13 thoughts on “Small kitchens, big solutions

  1. Ah Terry! You’ve touched on the secret to this Brooklyn babe’s heart – one-pot cooking. It allows me to continue to store my other pots and pans on the back two burners of my tiny stove AND it means less pots to wash in my tiny sink. Best of all, this recipe looks simple and flavorful. But I am still dreaming of your big new kitchen!

  2. I guess I’m going to have to get this book, because my kitchen is not very large.

    I’d prefer an eat-in kitchen, because you can use the table as work space.

  3. I like reading about all the home cooking that I’m missing, but I’ll be damned if I am not really, really hungry right now.

  4. Terry, this post is for me.

    My kitchen is so small, my friend, you can’t imagine. I’m even ashamed to show it. 🙂

    This recipe is a keeper, definitely. I love chicken and I LOVE rice. As much as I eat rice pretty much daily I never get tired of it. And I like new ideas to prepare it.

  5. Ronnie—You’ve exactly captured the essence of Itty Bitty Kitchen Handbook: Working in your compact space by using a minimum of pots for easier cooking and clean-up.

    Mimi and Patricia—Okay, this is perhaps the one case where size really DOESN’T matter! I’ve seen the wonders each of you produce in your tiny kitchens, so neither of you has anything to be ashamed of. Mimi, maybe what you need is some kind of rolling cart that can store some of your stuff and also be a mobile work space when you need it. One place to look would be IKEA’s website. Just a thought.

    And Laurel, I think all food bloggers would agree with me that one down side of thinking and writing about food all the time as we do is a constant slight, nagging hunger—kind of a low-grade infection that never goes away.

  6. Again, your pictures are perfect! I wish I could get mine as clear as yours.

    The recipe looks delicious. We eat a lot of rice dishes, so this would be perfect–thanks!

  7. For more than 20 years I cooked in a kitchen that was 7 feet by 7 feet. I could make dinner for a hundred in that kitchen — and I did, more than once. Size doesn’t matter! But now that my kitchen is nearly three times that size, I can say that cooking in a larger kitchen is more fun!

  8. You know, I kind of miss my teenytiny LES kitchen… it was so easy to cook in, everything was always to hand.
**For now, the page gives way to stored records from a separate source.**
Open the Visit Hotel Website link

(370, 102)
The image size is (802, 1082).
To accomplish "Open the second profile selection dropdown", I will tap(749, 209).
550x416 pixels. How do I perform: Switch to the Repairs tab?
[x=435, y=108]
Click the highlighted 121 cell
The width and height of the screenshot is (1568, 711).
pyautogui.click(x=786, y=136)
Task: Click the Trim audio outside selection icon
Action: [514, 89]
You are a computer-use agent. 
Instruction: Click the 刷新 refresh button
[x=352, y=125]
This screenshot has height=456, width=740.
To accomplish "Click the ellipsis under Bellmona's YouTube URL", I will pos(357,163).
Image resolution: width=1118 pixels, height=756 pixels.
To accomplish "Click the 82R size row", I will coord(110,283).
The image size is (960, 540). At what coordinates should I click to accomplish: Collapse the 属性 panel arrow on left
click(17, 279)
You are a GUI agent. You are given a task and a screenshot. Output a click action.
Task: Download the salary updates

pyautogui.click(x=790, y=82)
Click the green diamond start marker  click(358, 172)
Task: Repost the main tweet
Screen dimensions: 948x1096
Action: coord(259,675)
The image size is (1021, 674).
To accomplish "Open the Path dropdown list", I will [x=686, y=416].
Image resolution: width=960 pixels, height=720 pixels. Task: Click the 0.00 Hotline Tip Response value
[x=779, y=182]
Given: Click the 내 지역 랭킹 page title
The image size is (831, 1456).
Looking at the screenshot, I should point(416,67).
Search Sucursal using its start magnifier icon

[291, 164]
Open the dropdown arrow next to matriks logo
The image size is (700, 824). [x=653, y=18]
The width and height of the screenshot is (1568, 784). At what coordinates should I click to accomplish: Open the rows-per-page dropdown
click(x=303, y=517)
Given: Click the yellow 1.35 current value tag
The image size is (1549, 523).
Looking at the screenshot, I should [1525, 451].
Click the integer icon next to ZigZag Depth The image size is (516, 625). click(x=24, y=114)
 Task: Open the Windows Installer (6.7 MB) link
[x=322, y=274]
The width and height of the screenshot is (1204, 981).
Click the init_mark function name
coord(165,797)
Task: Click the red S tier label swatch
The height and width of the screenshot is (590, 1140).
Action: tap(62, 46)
Then again, I love my new huge Brooklyn kitchen because I can make bread in it, lots and lots of bread. But I do have that book and it is wonderful! I’ve never cooked anything out of it, mainly because I forgot I owned it.
    sad.
    Thanks for reminding me!

  9. We are very happy we found your link on Ronnie’s blog. I will have to read this blog on a full stomach or just looking at the pictures will make me run for the kitchen!

  10. Lydia and Ann—It really is more about what you do with your kitchen than the size. And Ann, regarding forgetting you owned the book, we just moved [as I know you did] and are finding SO many things we’d forgotten ever owning. We are now gearing up for a major purgefest—going to start selling on eBay instead of just acquiring.

    SurfaceEarth—Welcome to Blue Kitchen! A full stomach won’t help, I fear. Whenever I’m surfing others’ food blogs I get hungry, no matter how full I am.

  11. I love seeing pictures of other people’s kitchens too, and I’m always intrigued by tiny, functional kitchens.

    But when I hear about the enormous variety of takeout foods that New Yorker’s have available, it makes me wonder why anyone cooks. It seems that some fabulous, usually ethnic, food is available for a reasonable price everywhere you turn. If I lived there I think I would be too busy discovering new things and wouldn’t cook very much at all.

  12. from someone who just moved into an apartment with a small kitchen, i need all the tips i can get! i’m totally gonna find that book. and your recipe looks so lovely and comforting!